Altro suo merito è stato inoltre quello di aver “sdoganato” il concetto di narcisismo che fino a quel punto soffriva di un cattivo giudizio. Considerato come necessario, nella visione freudiana, nello sviluppo mentale infantile, doveva poi essere abbandonato quasi del tutto, tanto che il Maestro usava tale termine per definire le psicosi. Chi non riusciva cioè a liberarsi dell’eccesso di narcisismo infantile andava incontro a malattie gravissime definite appunto nevrosi narcisistiche. Kohut invece sostiene che il narcisismo anche nella persona adulta è uno dei due naturali canali di investimento dell’energia psichica che si divide in parti quasi uguali tra sé stessi e gli oggetti esterni.
Più in generale, si può dire che Kohut si dovette confrontare con l’era del narcisismo, iniziata nelle ultime decadi del Novecento, tipica delle società ricche e benestanti, che spesso producono persone ossessionate dal proprio successo. Questo nuovo assetto sociale avrebbe prodotto quello che Kohut stesso definì l’uomo “tragico”, ben diverso dall’uomo “colpevole” che attirò l’interesse di Freud ai primi del Novecento.
Molte delle patologie di cui Kohut si è occupato sono ancora del tutto attuali. In tal senso le sue riflessioni a proposito di fenomeni come l’erotizzazione, soprattutto se perversa e masturbatoria, o come altre stimolazioni forti come l’uso di droghe, il gioco d’azzardo, o le automutilazioni, ci risultano ancor oggi particolarmente utili. A suo parere tali fenomeni possono servire a compensare un senso di depressione, di malessere interiore o di “frammentazione del Sé” non altrimenti gestibile, per mezzo di una forte sensazione fisica, che sia pure dolorosa, risveglia e “compatta” la psiche.

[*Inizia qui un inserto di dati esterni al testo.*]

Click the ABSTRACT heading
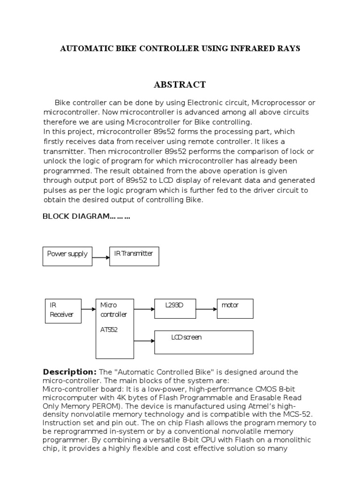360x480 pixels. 180,85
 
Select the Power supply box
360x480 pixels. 68,256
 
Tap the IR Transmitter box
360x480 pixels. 134,256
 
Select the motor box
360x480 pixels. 234,308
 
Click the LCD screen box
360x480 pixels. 203,342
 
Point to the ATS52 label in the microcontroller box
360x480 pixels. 109,330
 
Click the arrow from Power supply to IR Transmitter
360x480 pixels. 101,257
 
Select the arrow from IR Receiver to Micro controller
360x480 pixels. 88,309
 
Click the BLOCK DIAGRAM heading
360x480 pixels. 86,216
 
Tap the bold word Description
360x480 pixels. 69,372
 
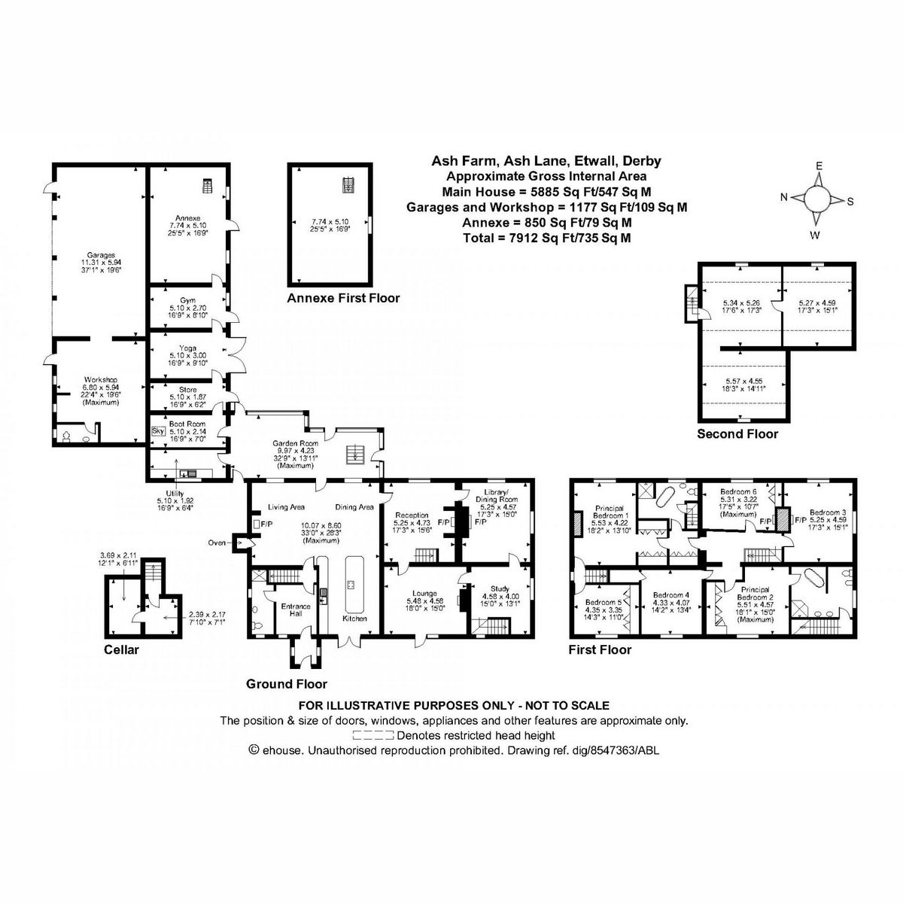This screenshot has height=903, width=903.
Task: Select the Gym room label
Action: click(x=187, y=300)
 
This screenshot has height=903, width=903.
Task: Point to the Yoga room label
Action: click(x=187, y=348)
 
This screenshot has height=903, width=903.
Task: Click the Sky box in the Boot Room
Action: click(x=158, y=431)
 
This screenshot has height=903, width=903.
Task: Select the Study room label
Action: click(x=500, y=588)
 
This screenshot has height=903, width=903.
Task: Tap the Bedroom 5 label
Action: click(x=604, y=602)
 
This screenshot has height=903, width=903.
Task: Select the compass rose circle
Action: click(x=816, y=199)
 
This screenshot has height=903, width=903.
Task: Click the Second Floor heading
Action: click(x=737, y=434)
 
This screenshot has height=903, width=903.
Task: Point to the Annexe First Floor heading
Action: click(x=343, y=299)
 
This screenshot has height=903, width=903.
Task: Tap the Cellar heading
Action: click(x=122, y=649)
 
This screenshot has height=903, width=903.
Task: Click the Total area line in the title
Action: click(x=546, y=238)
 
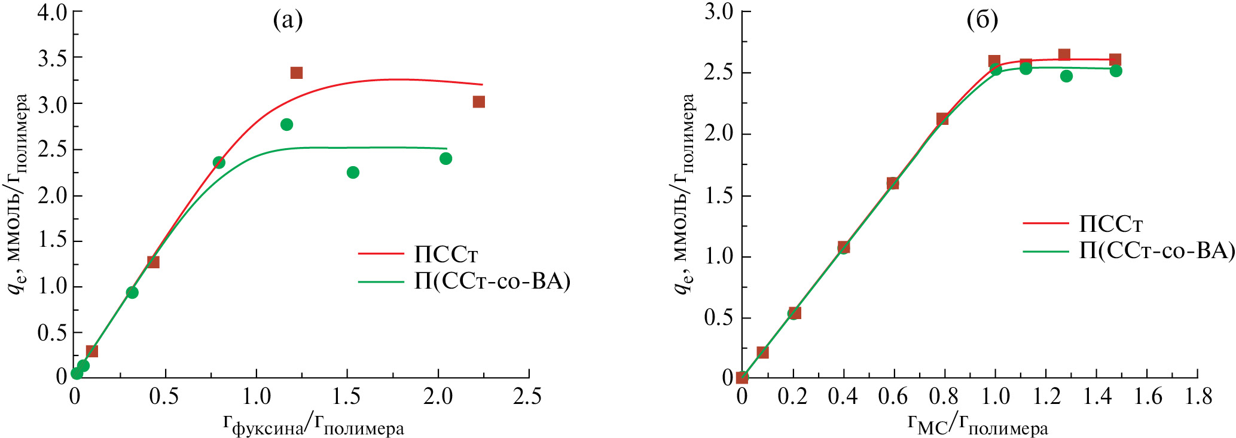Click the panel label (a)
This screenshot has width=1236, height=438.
coord(288,21)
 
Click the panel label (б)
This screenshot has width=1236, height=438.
coord(982,21)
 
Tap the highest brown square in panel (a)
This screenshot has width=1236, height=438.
coord(296,73)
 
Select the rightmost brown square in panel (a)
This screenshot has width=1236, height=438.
coord(478,102)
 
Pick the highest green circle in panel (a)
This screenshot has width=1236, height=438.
coord(286,124)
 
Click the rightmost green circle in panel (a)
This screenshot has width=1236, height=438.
coord(445,158)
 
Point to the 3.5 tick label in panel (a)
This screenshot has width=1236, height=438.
coord(53,57)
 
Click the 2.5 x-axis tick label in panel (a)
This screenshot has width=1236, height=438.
coord(527,396)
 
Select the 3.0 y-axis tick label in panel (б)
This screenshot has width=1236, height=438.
coord(719,11)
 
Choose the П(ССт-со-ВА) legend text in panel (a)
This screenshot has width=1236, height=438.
coord(492,281)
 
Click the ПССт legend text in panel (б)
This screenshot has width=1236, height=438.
coord(1111,224)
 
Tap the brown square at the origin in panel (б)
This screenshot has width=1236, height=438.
coord(742,377)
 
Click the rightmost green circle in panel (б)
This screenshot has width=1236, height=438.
coord(1116,71)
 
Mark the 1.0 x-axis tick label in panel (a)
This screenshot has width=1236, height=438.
coord(256,396)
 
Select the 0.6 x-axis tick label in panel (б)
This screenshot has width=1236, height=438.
coord(893,396)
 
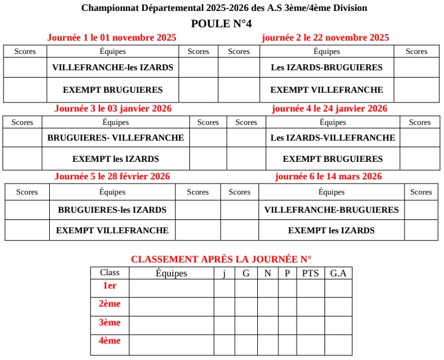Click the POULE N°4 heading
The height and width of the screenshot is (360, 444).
tap(221, 24)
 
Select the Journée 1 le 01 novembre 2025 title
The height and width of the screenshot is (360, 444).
tap(112, 38)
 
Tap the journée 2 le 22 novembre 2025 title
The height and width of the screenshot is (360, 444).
tap(325, 38)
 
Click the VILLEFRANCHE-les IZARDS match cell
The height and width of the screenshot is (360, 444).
tap(113, 67)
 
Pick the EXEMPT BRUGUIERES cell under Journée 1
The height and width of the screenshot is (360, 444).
tap(113, 90)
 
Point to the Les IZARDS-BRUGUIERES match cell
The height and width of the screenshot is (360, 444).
tap(326, 67)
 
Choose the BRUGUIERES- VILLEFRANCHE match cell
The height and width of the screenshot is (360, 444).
tap(115, 138)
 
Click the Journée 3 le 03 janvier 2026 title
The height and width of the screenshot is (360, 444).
tap(113, 109)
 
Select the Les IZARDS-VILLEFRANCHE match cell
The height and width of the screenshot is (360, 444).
tap(332, 138)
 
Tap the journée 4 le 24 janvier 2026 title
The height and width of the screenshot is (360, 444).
tap(329, 109)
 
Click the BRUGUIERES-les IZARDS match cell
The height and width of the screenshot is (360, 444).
tap(112, 210)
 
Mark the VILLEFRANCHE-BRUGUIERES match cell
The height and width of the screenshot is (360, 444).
tap(331, 210)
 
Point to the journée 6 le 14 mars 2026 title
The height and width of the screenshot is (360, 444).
tap(328, 176)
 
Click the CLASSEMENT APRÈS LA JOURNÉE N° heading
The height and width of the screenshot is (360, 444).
tap(221, 259)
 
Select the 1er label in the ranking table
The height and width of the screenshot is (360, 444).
tap(110, 285)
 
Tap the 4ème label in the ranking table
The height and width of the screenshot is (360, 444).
tap(110, 341)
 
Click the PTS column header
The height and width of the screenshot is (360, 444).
tap(311, 273)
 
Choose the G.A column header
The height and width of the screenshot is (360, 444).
tap(338, 273)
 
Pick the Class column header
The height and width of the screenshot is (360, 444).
tap(110, 273)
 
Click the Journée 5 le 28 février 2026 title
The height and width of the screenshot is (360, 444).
tap(112, 176)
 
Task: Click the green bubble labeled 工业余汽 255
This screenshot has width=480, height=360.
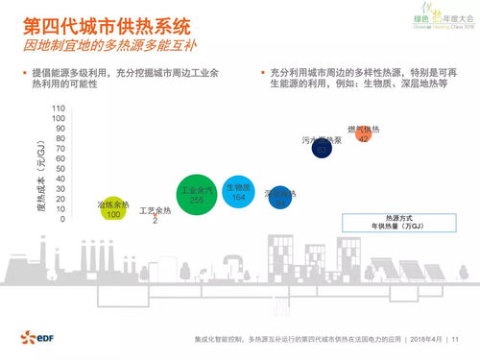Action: tap(197, 195)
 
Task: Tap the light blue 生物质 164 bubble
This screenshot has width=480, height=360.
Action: tap(238, 191)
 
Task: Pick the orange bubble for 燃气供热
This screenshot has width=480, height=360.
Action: tap(363, 134)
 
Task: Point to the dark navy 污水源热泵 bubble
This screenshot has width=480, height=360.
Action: tap(323, 146)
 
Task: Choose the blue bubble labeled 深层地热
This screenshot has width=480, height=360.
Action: tap(279, 199)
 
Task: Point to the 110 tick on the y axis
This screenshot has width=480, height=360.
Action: tap(59, 108)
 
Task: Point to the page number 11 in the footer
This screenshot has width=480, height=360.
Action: tap(456, 339)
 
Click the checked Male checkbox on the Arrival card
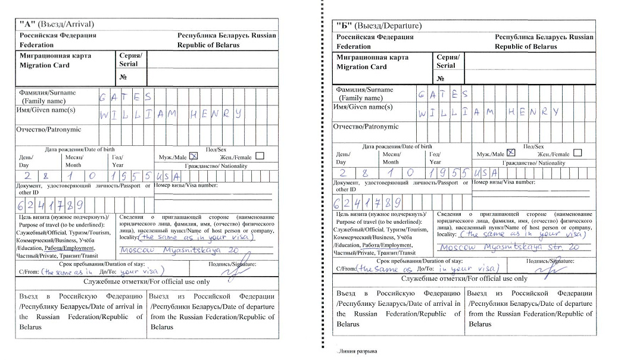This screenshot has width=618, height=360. [x=193, y=156]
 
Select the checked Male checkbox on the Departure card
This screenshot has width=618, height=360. [x=511, y=153]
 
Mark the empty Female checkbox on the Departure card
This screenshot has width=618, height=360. [x=577, y=153]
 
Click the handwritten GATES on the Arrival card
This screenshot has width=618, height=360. [x=126, y=96]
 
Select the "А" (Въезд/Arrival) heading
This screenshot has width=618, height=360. [x=57, y=24]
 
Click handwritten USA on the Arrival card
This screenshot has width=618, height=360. [x=168, y=177]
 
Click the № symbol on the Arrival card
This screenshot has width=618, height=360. [x=123, y=77]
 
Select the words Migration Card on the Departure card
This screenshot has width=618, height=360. [x=361, y=67]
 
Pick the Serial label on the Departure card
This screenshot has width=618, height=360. [x=445, y=65]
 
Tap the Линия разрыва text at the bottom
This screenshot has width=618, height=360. [x=356, y=351]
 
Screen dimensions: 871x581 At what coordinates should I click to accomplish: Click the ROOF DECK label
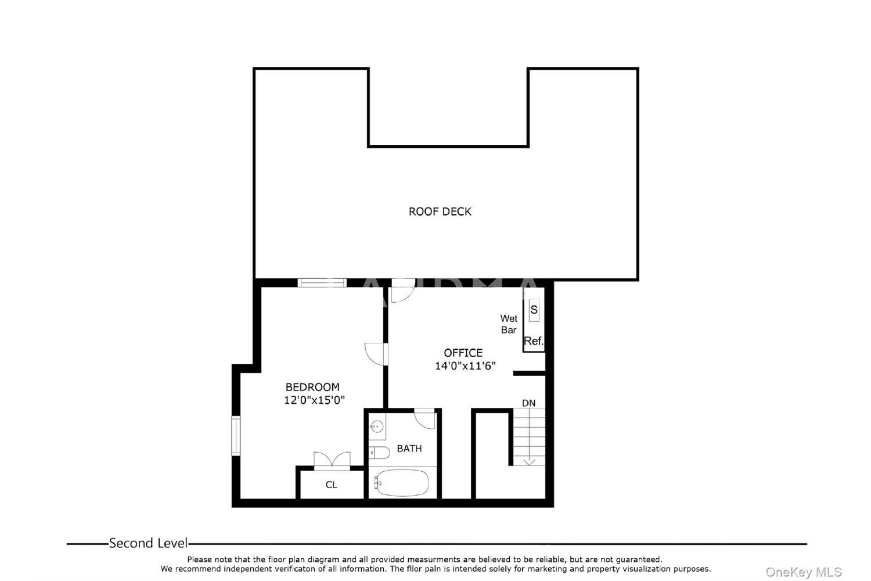coord(440,211)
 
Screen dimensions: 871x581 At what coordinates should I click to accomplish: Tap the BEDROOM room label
coord(312,387)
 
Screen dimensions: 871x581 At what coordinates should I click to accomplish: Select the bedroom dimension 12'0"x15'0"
coord(314,400)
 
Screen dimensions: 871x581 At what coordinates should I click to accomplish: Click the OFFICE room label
coord(463,353)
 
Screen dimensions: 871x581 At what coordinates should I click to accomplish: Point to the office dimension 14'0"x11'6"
coord(465,366)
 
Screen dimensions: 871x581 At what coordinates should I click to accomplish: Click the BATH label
coord(409,449)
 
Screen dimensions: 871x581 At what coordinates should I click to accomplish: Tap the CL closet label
coord(332,485)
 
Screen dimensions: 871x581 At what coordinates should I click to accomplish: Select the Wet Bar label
coord(509,324)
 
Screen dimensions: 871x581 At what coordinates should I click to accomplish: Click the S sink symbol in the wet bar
coord(534,310)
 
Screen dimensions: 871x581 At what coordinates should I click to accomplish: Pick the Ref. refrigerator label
coord(534,341)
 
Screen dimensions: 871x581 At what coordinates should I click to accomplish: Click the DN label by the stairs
coord(528,403)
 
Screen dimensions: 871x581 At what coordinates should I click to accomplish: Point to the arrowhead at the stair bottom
coord(529,462)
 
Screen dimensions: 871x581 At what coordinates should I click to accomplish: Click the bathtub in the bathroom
coord(402,483)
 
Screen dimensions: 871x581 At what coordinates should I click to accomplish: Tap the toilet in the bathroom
coord(379,453)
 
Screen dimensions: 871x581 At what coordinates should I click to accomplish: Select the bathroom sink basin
coord(376,427)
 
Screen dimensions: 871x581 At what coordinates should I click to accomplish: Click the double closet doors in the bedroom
coord(332,461)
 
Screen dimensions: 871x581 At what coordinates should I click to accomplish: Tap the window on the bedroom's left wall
coord(236,435)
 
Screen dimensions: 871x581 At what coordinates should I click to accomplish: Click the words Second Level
coord(148,543)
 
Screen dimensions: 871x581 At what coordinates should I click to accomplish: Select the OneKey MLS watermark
coord(804,572)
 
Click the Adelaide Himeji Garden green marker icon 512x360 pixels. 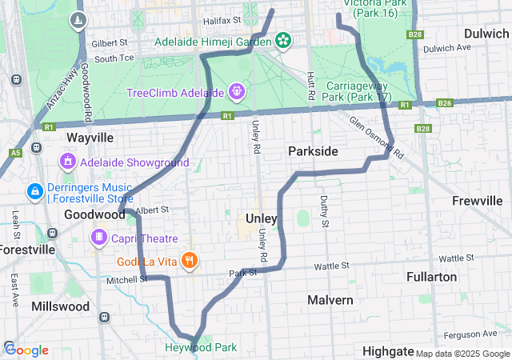[282, 39]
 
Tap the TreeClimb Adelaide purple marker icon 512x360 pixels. [237, 93]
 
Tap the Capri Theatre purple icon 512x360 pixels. [99, 238]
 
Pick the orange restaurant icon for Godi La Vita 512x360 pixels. [190, 259]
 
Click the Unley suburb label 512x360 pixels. [262, 218]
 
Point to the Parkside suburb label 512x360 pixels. [313, 151]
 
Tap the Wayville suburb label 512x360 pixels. [90, 138]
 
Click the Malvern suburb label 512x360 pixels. [330, 299]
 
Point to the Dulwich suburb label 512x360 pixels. [486, 34]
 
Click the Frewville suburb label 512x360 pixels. [476, 200]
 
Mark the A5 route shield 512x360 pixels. [15, 152]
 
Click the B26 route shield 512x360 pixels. [445, 104]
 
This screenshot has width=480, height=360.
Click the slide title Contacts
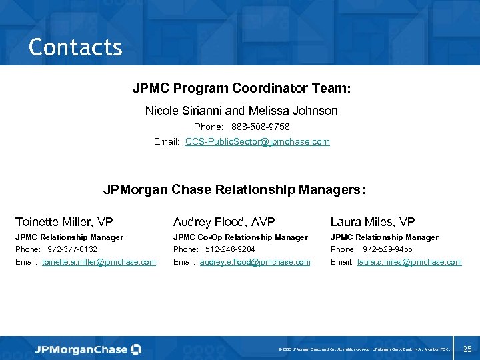point(75,47)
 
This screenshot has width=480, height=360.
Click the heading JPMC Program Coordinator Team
point(241,88)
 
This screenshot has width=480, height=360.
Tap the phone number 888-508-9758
point(261,127)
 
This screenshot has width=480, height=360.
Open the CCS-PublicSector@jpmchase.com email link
point(257,142)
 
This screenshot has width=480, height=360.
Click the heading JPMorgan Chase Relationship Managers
point(234,190)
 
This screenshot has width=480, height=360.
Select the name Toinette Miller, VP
point(64,221)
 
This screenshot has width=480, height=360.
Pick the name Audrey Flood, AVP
point(224,221)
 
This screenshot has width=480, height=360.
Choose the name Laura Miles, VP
point(373,221)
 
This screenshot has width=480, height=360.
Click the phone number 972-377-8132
point(72,249)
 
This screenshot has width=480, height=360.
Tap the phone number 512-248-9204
point(230,249)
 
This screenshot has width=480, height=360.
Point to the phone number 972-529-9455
point(387,249)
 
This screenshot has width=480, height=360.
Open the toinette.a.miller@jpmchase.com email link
point(99,262)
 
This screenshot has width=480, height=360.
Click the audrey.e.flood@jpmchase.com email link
point(255,262)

Insomma la sua psicoanalisi fa ancora un passo in più sulla strada indicata dalla Klein, approdando ad una visione dell’uomo in cui l’altro non è più solo un oggetto del mondo interno, ma acquista la piena valenza di persona reale.
Prima di concludere sono debitore ai lettori di una promessa fatta durante il pezzo su Freud. Dicevo in quella puntata che Kohut pesca dalla classicità un mito diverso da quello di Edipo.
Lo fa in uno dei suoi libri più interessanti: Le due analisi del signor Z., testo autobiografico, nel quale racconta le analisi (due appunto) a cui si sottopose nel periodo della propria formazione. In quello scritto cita il mito della pazzia di Ulisse.
Nei preparativi della guerra di Troia, Palamede, il reclutatore inviato da Agamennone alla ricerca dei migliori combattenti achei, arriva ad Itaca. Ulisse, per via della profezia di una lontananza lunghissima da casa, non ha alcuna voglia di arruolarsi e decide di fingersi pazzo per non partire. Così si fa trovare sulla riva del mare intento ad arare la spiaggia e a seminare sale, comportamento senza senso, da pazzo. Ma Palamede non si fida e con un gesto improvviso si impadronisce del piccolo Telemaco e deposita il neonato proprio sulla linea dell’aratro di Ulisse. Che recuperando improvvisamente la lucidità, fa compiere al vomere una deviazione a semicerchio (che Kohut battezza “il semicerchio della salute mentale”), evitando così di fare del male al figlio. Certo, a quel punto la sua finta pazzia è svelata e ad Ulisse non resta che accettare il pressante invito di partire per la guerra. Ma il figlioletto, che rappresenta il suo futuro, è intatto e salvo. È un modo diverso di interpretare la genitorialità: nel mito di Edipo, Laio e Giocasta sono dannati da una sorte tragica che li sovrasta privandoli di scelta, qui invece prevale la salute mentale, la capacità paterna di proteggere un figlio e di dirigere autonomamente il proprio destino.